A promoção da paz, essencial na busca da felicidade, se fortalece com a vivência autêntica da fé, e também depende dos ordenamentos jurídicos, fundamentais na promoção de direitos. A sociedade não pode abrir mão dos campos da religião e da justiça, não permitindo também que se contaminem por manipulações. Não tem cabimento, por exemplo, a intolerância religiosa ou a politização de instâncias judiciais – também não se deve admitir a judicialização da política, sob risco de se desfigurar e ferir identidades institucionais.

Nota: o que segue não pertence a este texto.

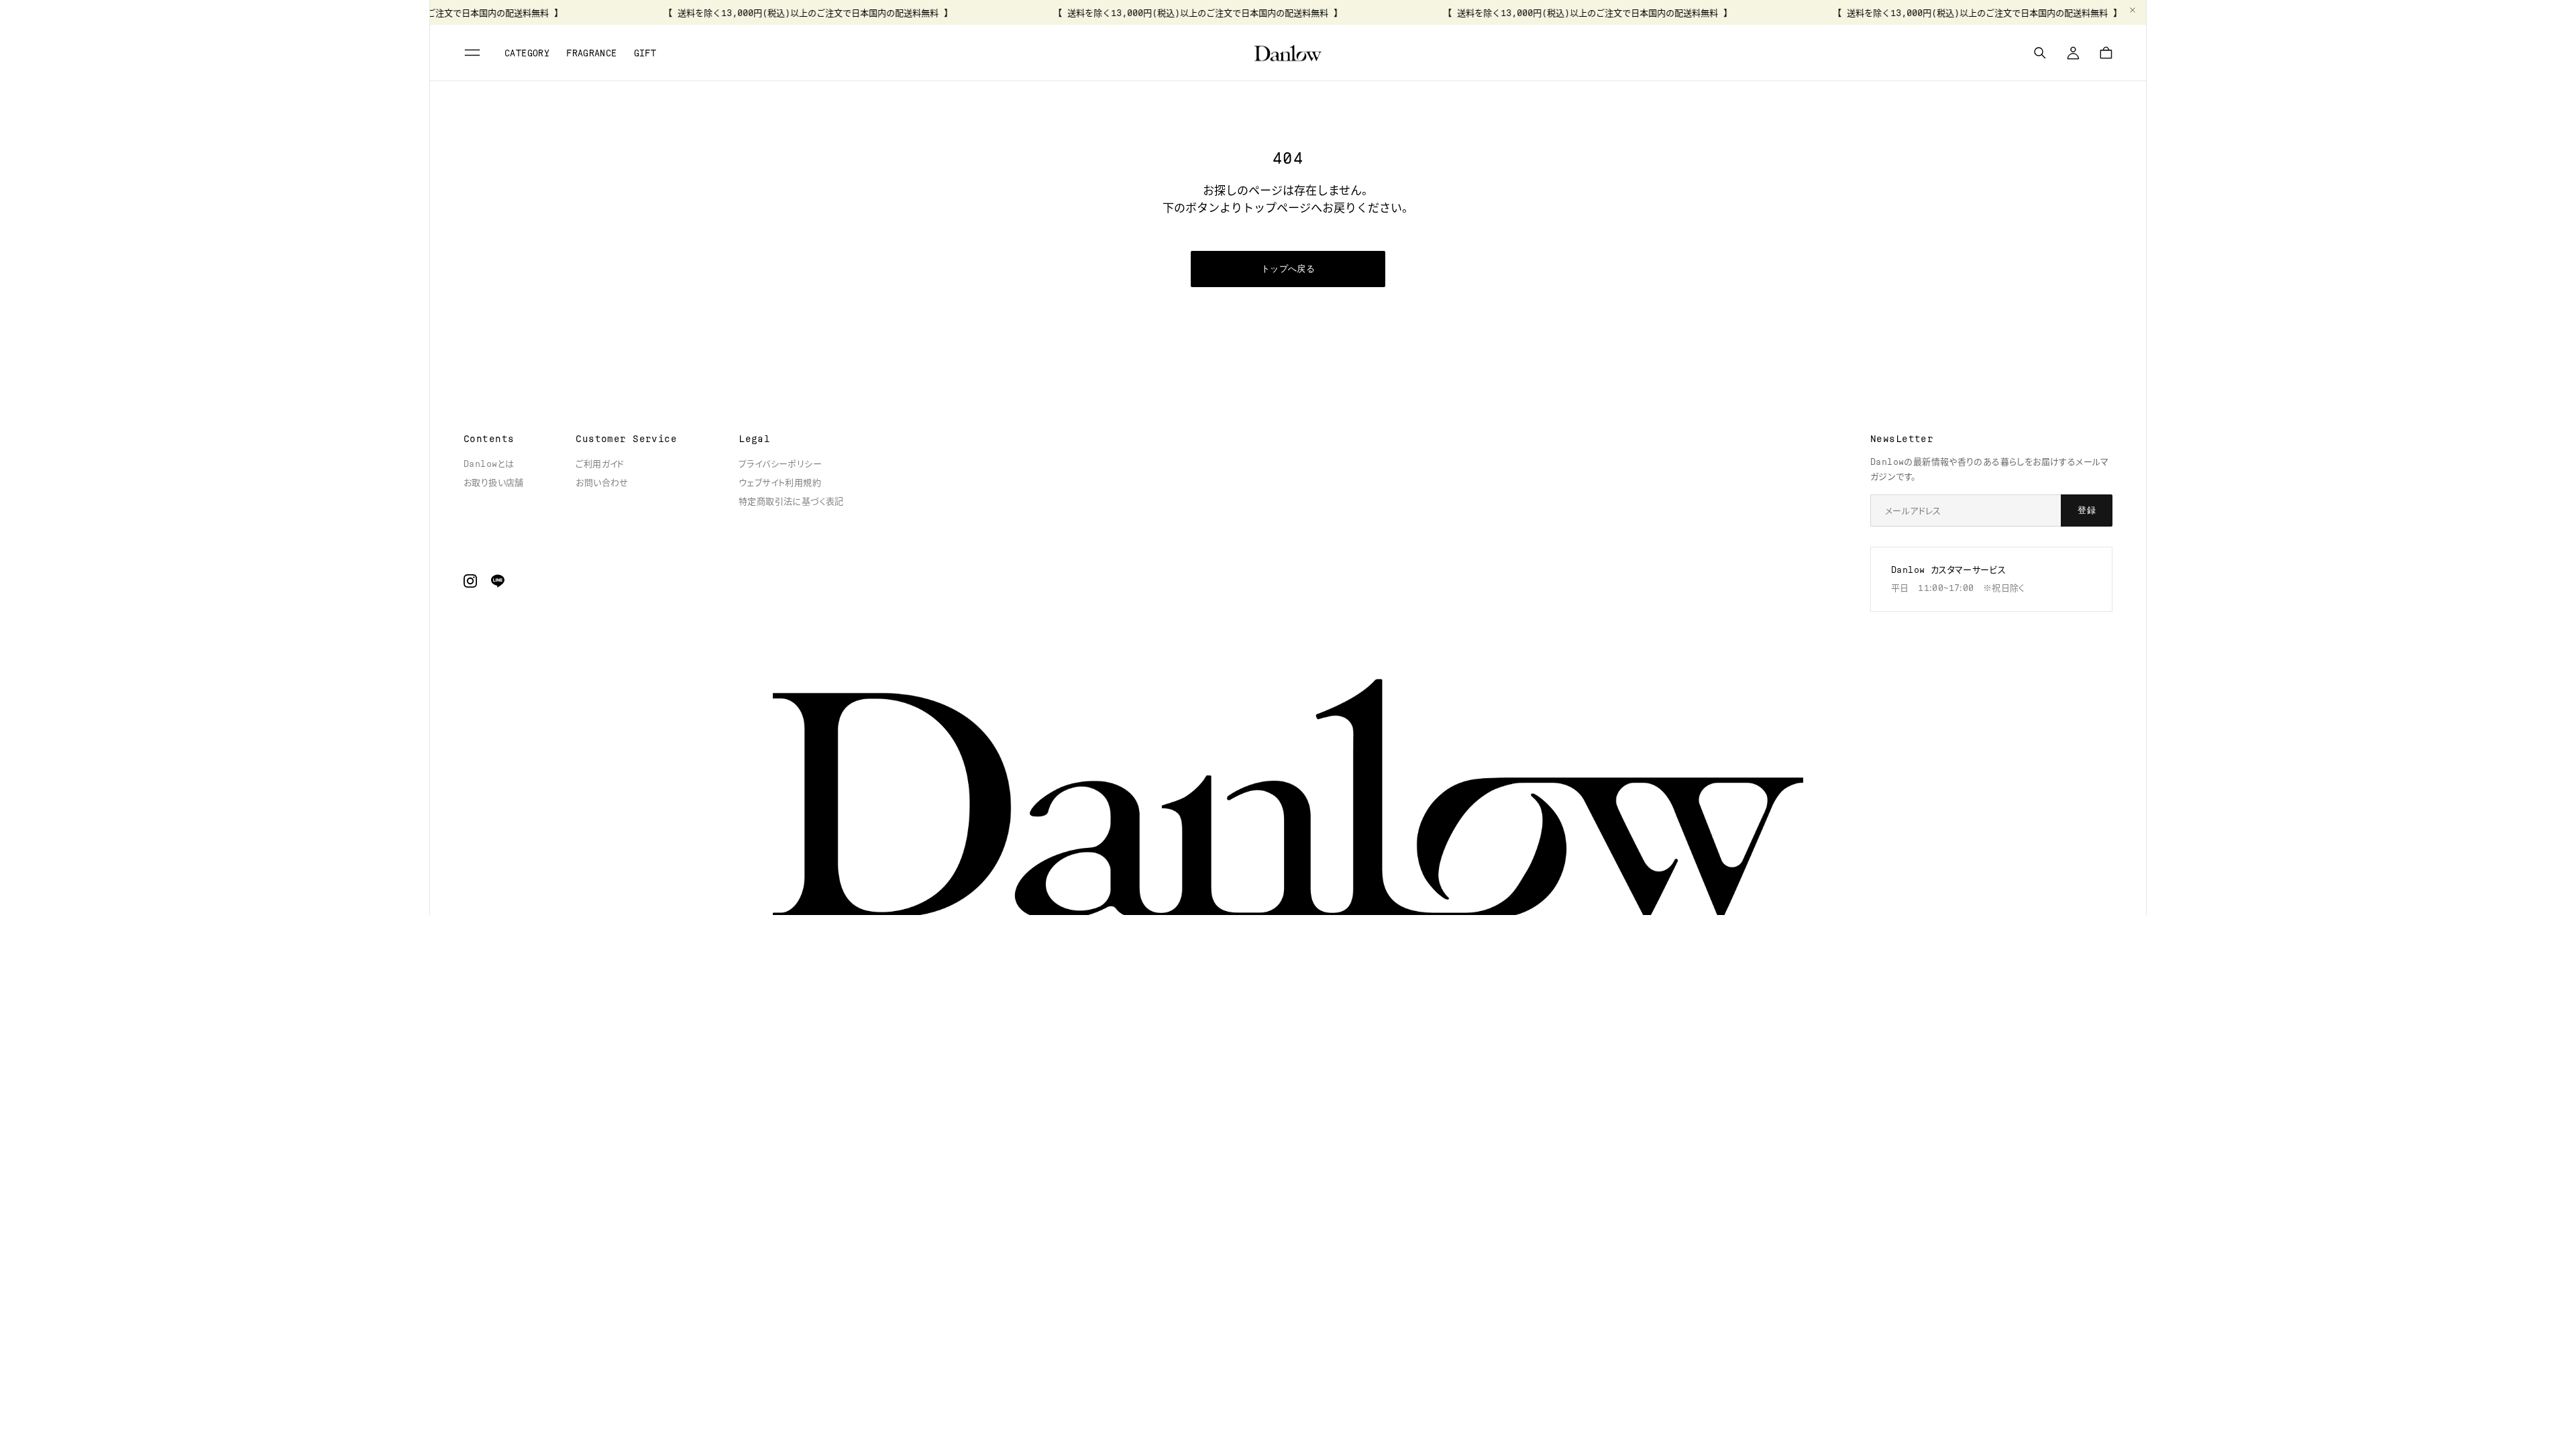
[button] (474, 53)
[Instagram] (470, 581)
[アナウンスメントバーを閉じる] (2133, 10)
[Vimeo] (497, 581)
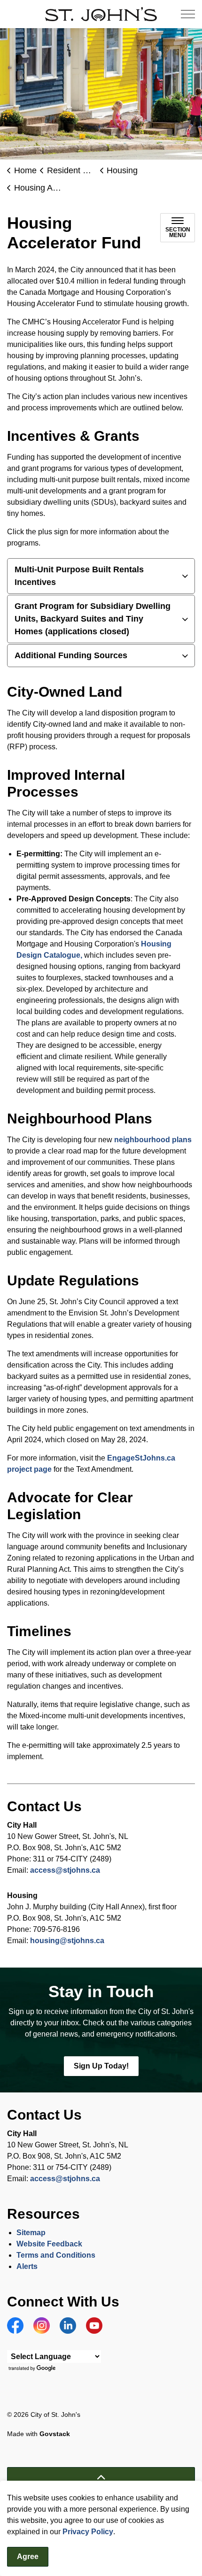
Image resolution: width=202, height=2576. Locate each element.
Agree (28, 2557)
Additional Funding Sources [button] (71, 655)
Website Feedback (49, 2244)
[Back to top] (101, 2477)
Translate (33, 2368)
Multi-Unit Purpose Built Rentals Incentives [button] (79, 576)
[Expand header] (188, 14)
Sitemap (31, 2233)
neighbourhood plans (153, 1140)
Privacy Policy (87, 2532)
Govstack (54, 2434)
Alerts (27, 2266)
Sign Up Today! (101, 2066)
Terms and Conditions (56, 2255)
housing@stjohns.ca (67, 1941)
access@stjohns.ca (65, 1870)
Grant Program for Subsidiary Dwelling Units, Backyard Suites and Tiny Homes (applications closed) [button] (93, 618)
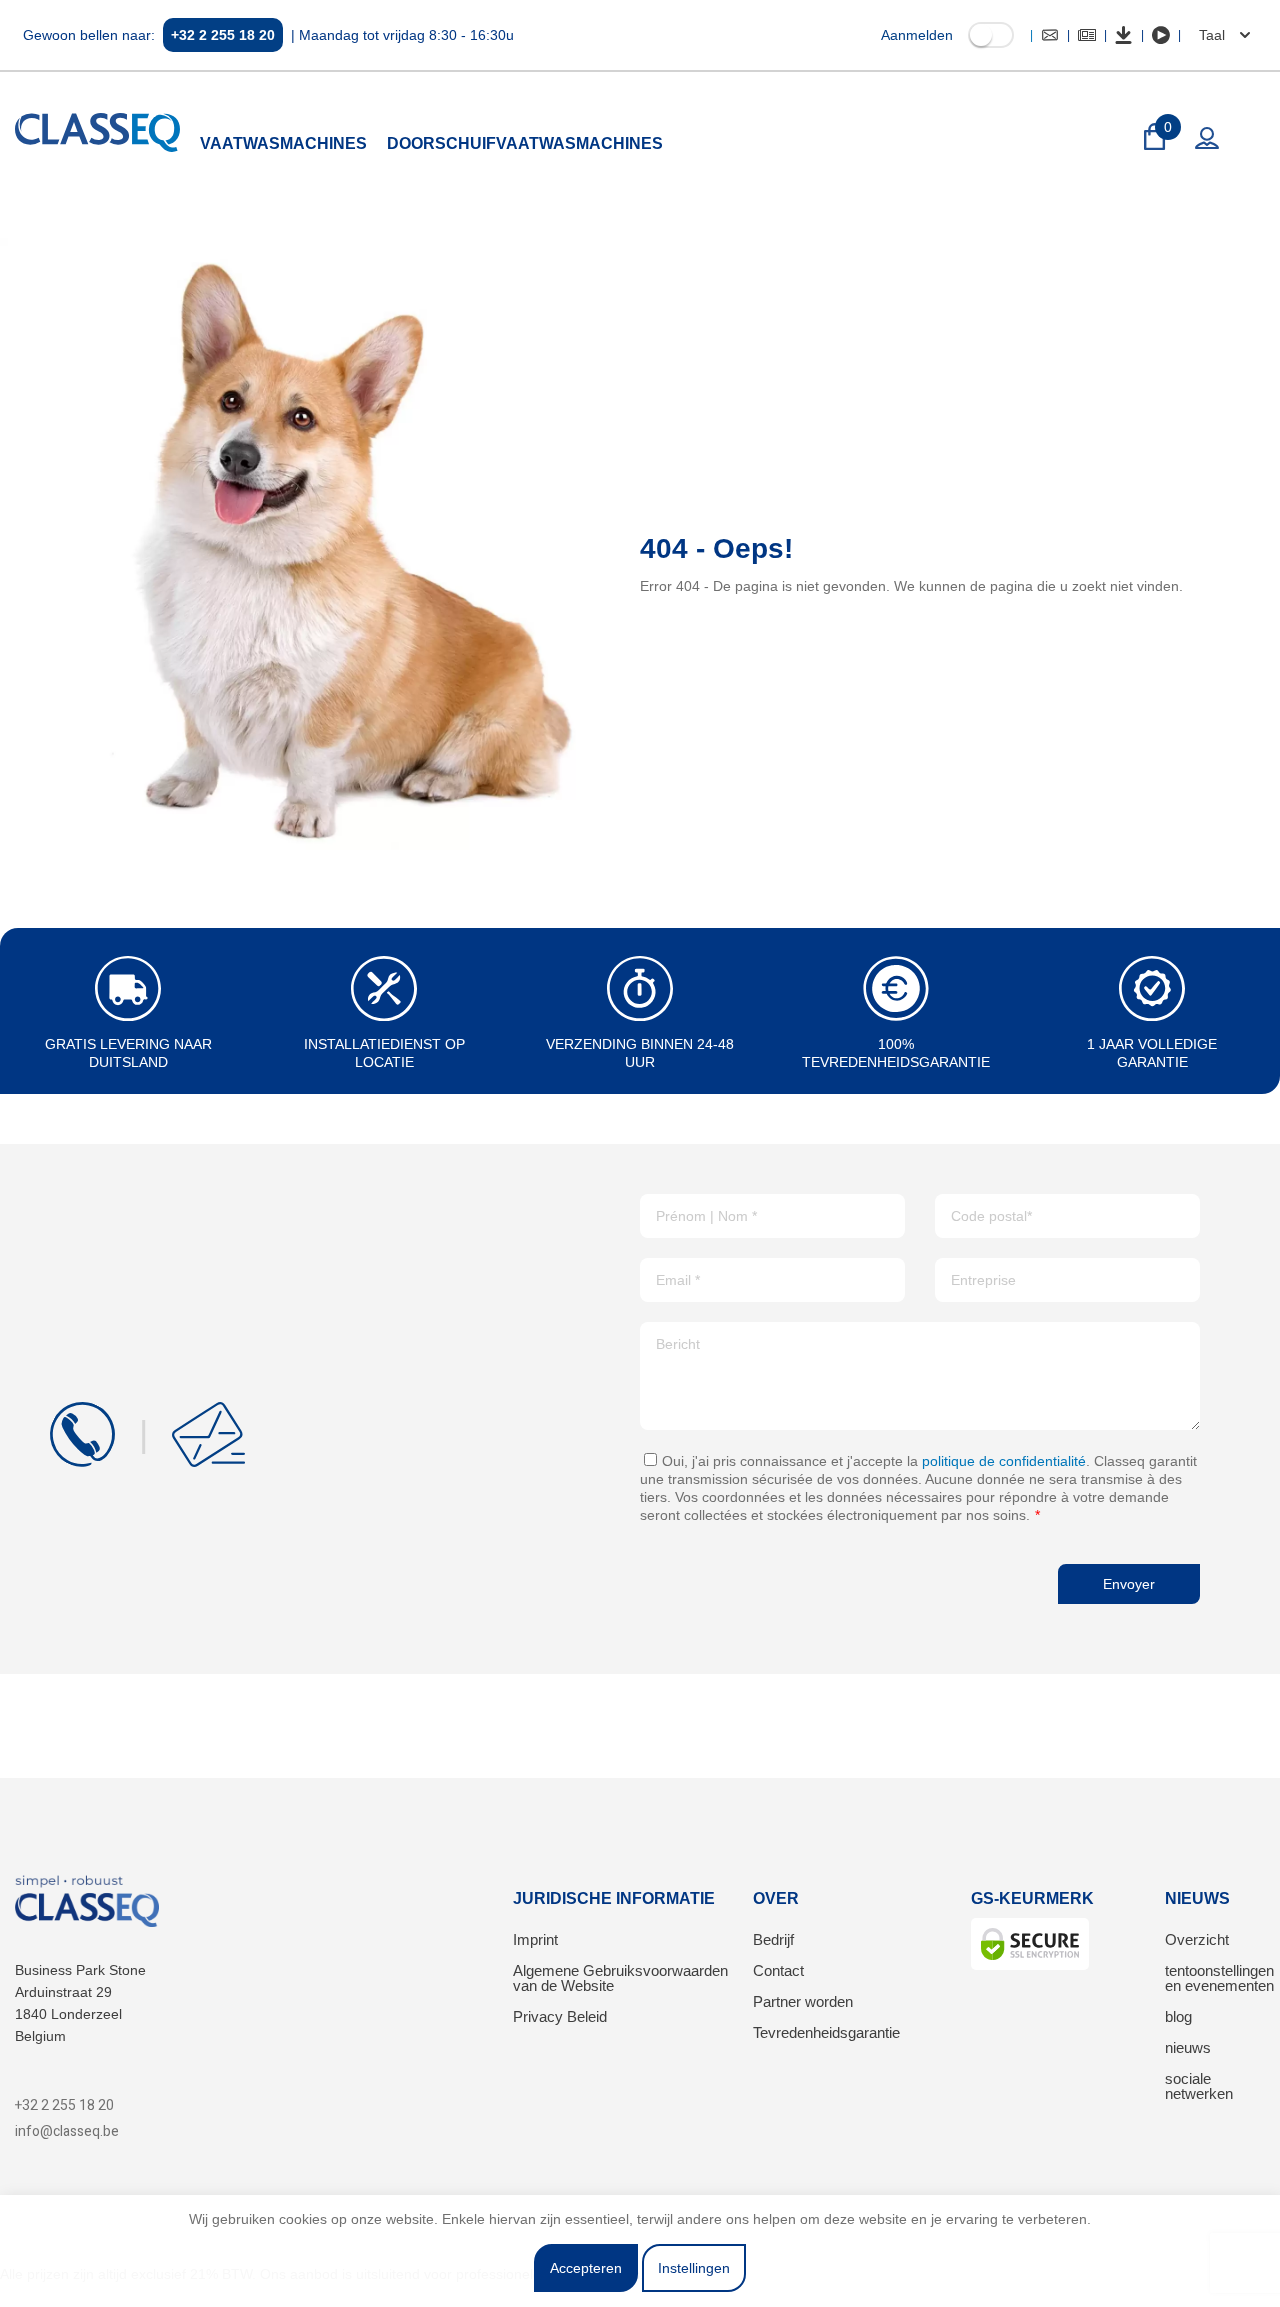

Constitui nobre tarefa cidadã ser protagonista de uma luta indispensável, em diferentes proporções, que contemplem investimentos para pacificar relações, a partir do diálogo, no âmbito familiar. Contemplem igualmente investimentos no enfrentamento de fenômenos capazes de levar à erosão da função social do Estado e das redes de solidariedade da sociedade civil. É preciso dedicar redobrada atenção aos direitos sociais ameaçados, aos deveres sociais desconsiderados, para impedir degradações que atinjam frontalmente a dignidade do ser humano. A sociedade pede novas ousadias políticas, proféticas e inteligentes, capazes de inspirar novos ordenamentos na civilização que possibilitem, a mais pessoas, experimentar a felicidade. Os comprometimentos que ameaçam a vida não se esgotam apenas com a atuação de militância política ou de certo segmento de pessoas. Para ser conquistada, a felicidade demanda mais vivências alicerçadas no altruísmo e na solidariedade, na compaixão e na fraternidade. Essas vivências trazem ganhos pessoais e alavancam conquistas sociais, propulsoras da paz. Ajudam a edificar uma sociedade mais justa e solidária, fruto de cidadanias qualificadas – adequadamente exercidas para se alcançar a felicidade.